[Dataset entries]

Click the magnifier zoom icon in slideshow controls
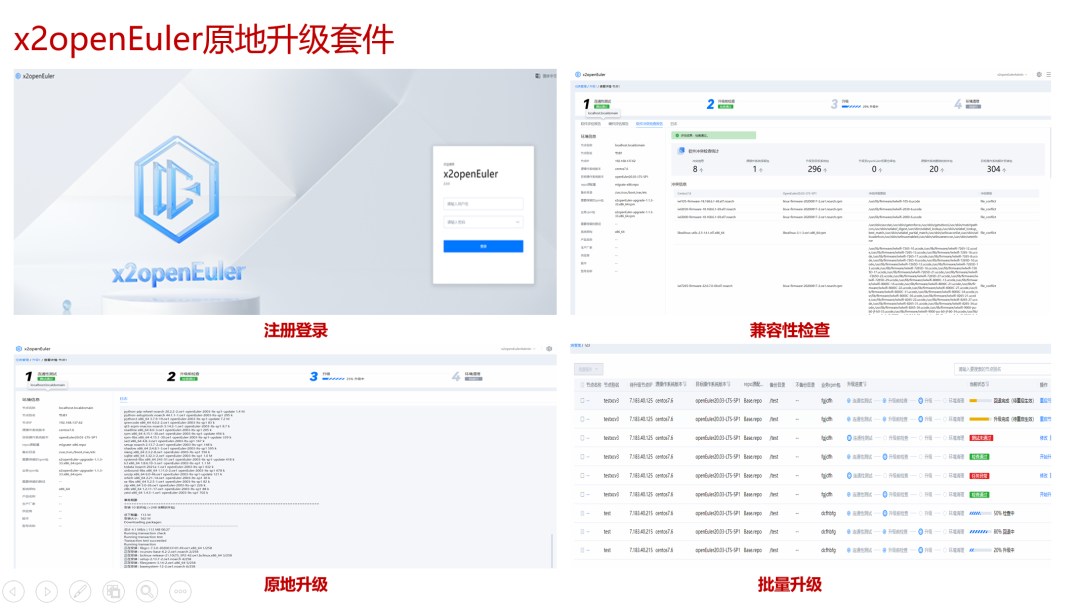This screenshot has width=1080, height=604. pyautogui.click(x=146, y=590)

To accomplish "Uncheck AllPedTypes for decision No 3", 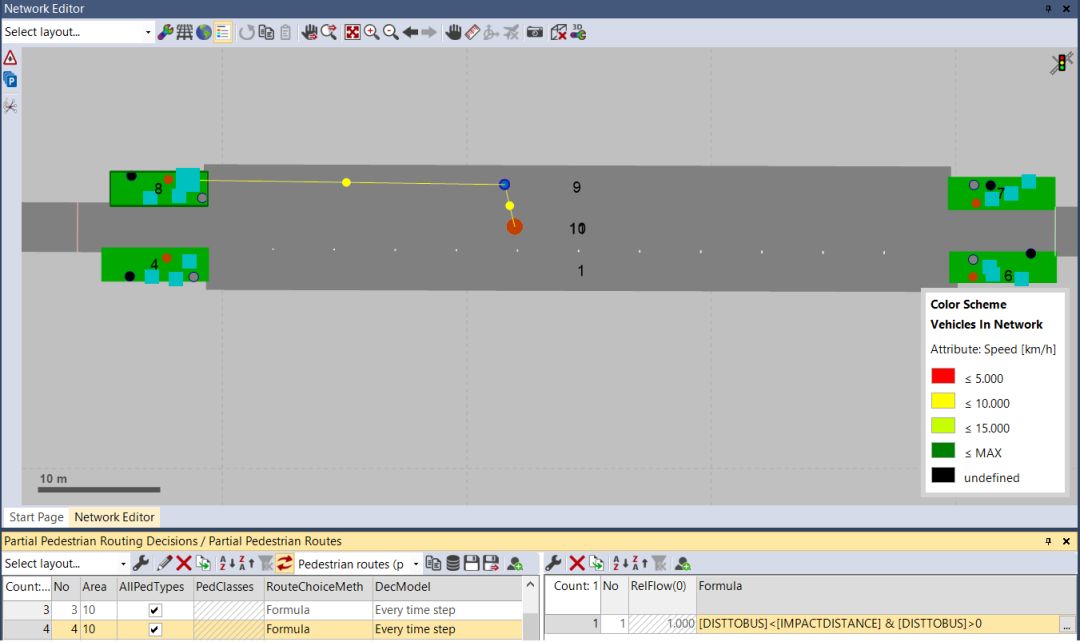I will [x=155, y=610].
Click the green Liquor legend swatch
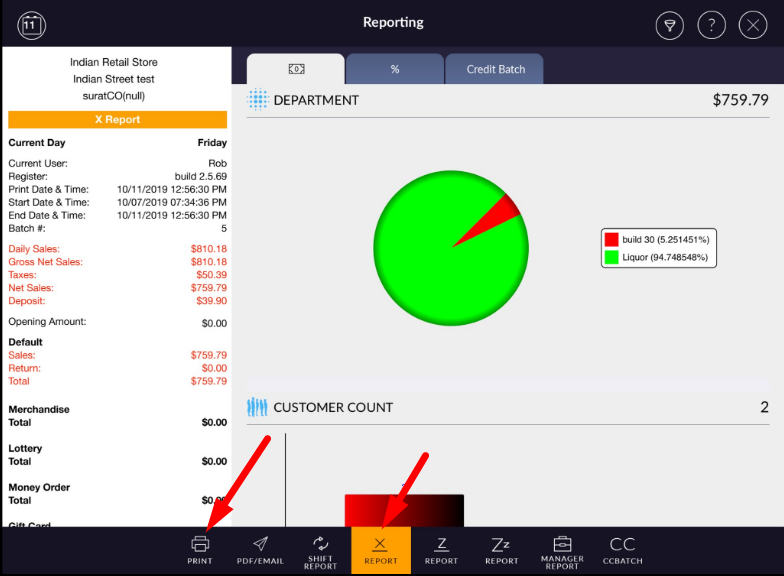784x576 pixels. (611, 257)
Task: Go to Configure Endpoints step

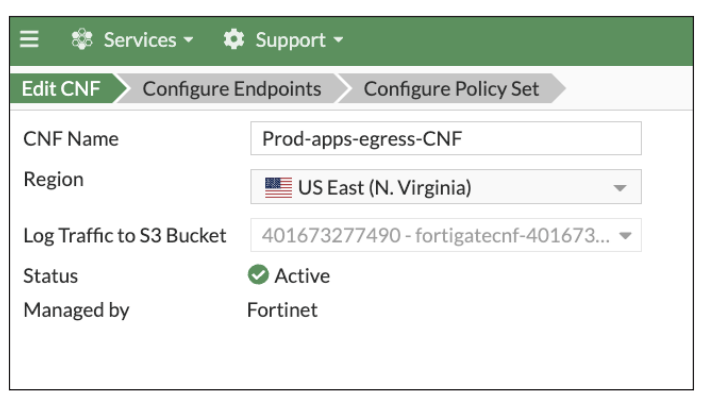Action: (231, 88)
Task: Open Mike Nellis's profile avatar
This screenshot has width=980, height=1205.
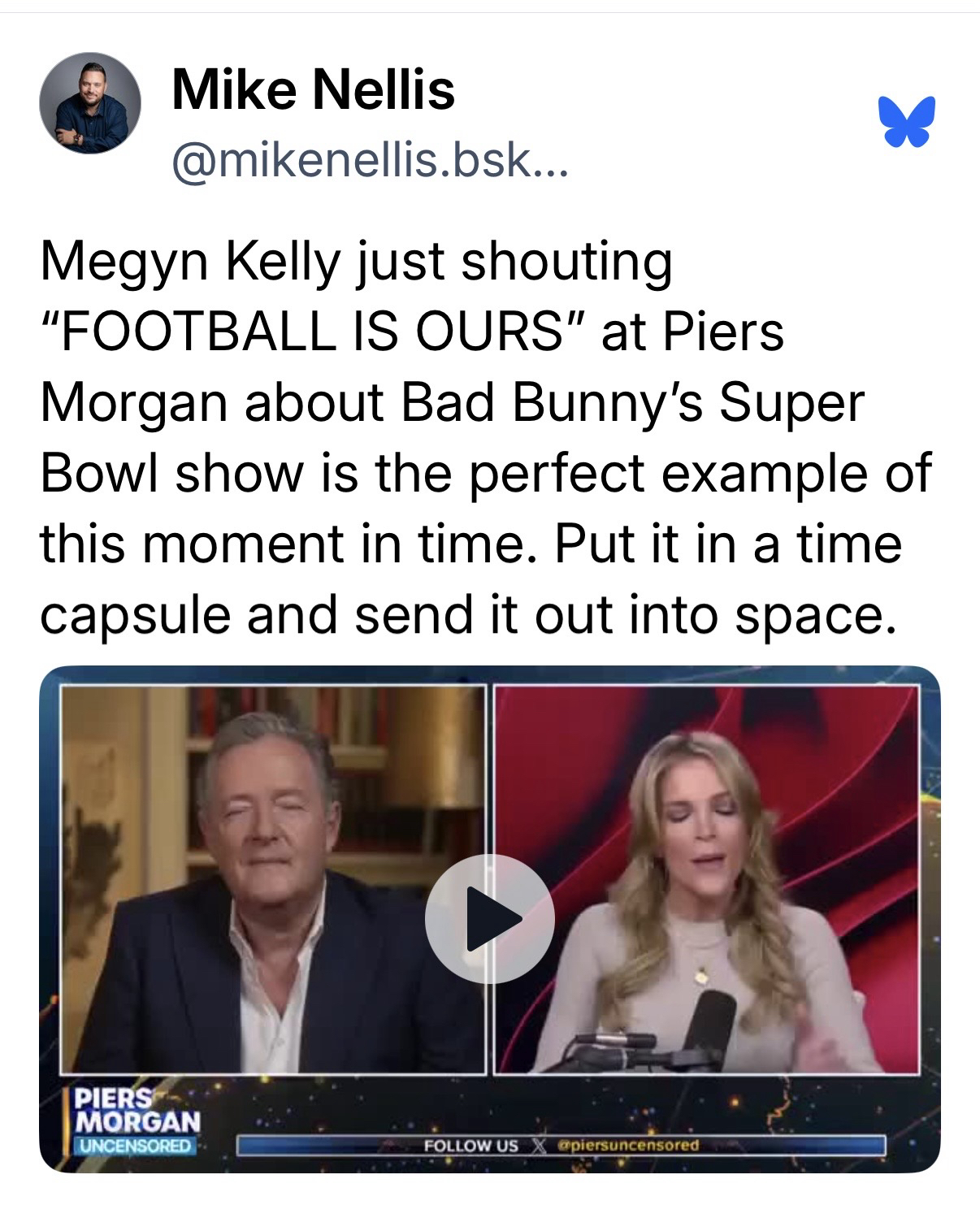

▶ [GOAL] Rewrite everything from the line containing "Task: Go to Configure Endpoints step" down to the end of the data, replacing "screenshot" with "image" and keeping all else unchanged. Leave the pictures out of your answer.

▶ [ANSWER FOR THE TASK]
Task: Go to Configure Endpoints step

Action: (231, 88)
Task: Open Mike Nellis's profile avatar
This image has width=980, height=1205.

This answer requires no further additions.